東洋医学からみた更年期障害

こんにちは、ひかり堂院長の齋藤です。

今日は東洋医学から見た更年期障害についてお伝えします。

テレビのCM等でご存知の方も多いと思いますが、東洋医学では女性の身体の変化の節目を7の倍数で考えていきます。(男性は8の倍数)

中国最古の医学書と呼ばれている「黄帝内経」という書物には女性の身体の変化についてこんな意味のことが書かれています。

7歳 :歯が生え変わり、髪が長くなる

14歳:月経がはじまり、子供を産めるようになる

21歳:体が成熟し、背丈も伸びきる

28歳:髪の長さが極まり、筋骨がしっかりし身体が盛んになる

35歳:顔の色艶にかげりが出て、髪も抜け始まる

42歳:肌のつやが悪くなり、髪に白いものが混じり始める

49歳:身体が衰え、閉経を迎え子供はできなくなる(任脉虚、太衝脉衰少、天癸竭、地道不通。故形壊而無子也。)

49歳のところに「天癸」という言葉がでてきます。

天癸とは、成長や発育、月経、生殖機能を維持・促進させていくエネルギーであり“腎気”(腎精)によって作られます。

女性は49歳頃にその天癸が尽きることで閉経を迎えるという意味です。

つい100年前でも平均寿命は50歳にも達していませんでしたので、60歳、70歳まで生きる女性の絶対数は少なかったと思います。

そんな時代には更年期や更年期障害という概念すらありませんでしたが、その年齢の時期のおこった様々な心身の不調に対して漢方薬や鍼灸が使われてきました。

更年期障害は、西洋医学的にはエストロゲンの分泌低下が主な原因ですが、東洋医学的には「腎」機能の低下(腎気の衰え)が要因であると考えていきます。

東洋医学では、更年期障害はこの「腎の機能低下」をいかに穏やかにしていくかということが根底にあります。

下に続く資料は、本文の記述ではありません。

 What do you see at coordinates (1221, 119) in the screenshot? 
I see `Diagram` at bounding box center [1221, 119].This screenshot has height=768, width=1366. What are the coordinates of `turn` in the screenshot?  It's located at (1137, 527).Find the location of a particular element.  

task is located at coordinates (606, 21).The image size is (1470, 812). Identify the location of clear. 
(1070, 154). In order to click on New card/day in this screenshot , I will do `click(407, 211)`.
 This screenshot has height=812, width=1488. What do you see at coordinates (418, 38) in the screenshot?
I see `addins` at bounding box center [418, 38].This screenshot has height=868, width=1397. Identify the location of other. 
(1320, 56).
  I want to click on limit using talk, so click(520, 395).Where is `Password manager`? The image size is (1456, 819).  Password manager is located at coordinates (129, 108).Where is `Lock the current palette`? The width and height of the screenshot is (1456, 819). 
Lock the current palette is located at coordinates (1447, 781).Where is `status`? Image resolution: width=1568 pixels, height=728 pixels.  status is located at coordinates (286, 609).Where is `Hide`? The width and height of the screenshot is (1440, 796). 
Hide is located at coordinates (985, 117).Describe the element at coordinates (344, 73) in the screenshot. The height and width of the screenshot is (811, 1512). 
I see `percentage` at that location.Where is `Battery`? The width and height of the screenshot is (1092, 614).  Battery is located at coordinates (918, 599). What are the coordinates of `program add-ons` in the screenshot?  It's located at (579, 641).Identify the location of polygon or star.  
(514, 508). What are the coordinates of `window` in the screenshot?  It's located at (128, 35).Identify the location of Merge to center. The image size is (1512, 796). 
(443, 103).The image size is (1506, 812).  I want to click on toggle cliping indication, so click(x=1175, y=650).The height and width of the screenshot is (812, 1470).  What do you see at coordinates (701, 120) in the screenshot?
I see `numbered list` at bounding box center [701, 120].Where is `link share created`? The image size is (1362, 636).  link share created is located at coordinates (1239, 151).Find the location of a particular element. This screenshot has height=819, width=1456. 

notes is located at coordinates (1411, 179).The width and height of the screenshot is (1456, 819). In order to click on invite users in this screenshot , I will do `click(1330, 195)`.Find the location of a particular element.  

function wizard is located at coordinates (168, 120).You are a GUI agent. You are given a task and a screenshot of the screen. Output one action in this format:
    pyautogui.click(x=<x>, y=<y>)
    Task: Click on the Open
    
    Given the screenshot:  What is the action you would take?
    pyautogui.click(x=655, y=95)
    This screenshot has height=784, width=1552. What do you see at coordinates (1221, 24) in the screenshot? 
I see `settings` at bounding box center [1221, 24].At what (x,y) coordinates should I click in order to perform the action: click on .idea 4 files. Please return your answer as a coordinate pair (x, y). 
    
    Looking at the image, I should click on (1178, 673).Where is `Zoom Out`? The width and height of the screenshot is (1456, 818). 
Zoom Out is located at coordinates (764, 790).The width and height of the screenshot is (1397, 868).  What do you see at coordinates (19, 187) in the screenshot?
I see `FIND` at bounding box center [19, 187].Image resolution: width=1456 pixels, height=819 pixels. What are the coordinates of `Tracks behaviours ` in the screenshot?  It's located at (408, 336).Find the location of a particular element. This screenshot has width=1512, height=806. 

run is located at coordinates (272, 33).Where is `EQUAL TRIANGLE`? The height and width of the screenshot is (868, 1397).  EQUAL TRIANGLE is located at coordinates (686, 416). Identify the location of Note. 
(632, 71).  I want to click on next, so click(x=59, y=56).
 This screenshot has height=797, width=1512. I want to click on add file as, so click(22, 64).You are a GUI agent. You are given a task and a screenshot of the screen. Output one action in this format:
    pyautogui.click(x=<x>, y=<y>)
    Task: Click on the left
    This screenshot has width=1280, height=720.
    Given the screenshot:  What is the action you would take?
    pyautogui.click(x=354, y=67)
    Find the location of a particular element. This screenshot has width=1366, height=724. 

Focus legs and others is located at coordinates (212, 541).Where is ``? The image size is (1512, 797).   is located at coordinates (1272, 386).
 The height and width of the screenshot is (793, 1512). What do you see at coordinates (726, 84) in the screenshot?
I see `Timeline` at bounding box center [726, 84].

従って、当院でも更年期障害といわれる様々な症状の治療においては個別の症状は追わず、「腎」へのアプローチをメインにした治療を組み立てていきます。

そして、鍼灸治療には漢方と同様に多くのメリットがあります。

1.誰にでも使える(禁忌)がない

2.使用時期(年齢・月経の有無)に制限がない

3.HRT(ホルモン補充療法)や漢方、サプリメントと併用できる

4.漢方との併用で相乗効果が期待できる

5.原因がはっきりしない様々な症状(不定愁訴)に強い

6.副作用がない

鍼灸治療で、更年期を迎えた女性のエストロゲンの分泌が増えることありません。

そして、副作用はありませんがHRTほどの即効性もないと思います。

しかし、卵巣機能の急激な衰えによる心身の不調に対して、心とからだを穏やかに対応させていく効果は非常に優れていると思います。

1年後・3年後・5年後のあなたの健康のために、どうぞ安心して鍼灸治療を受けてみてくださいね。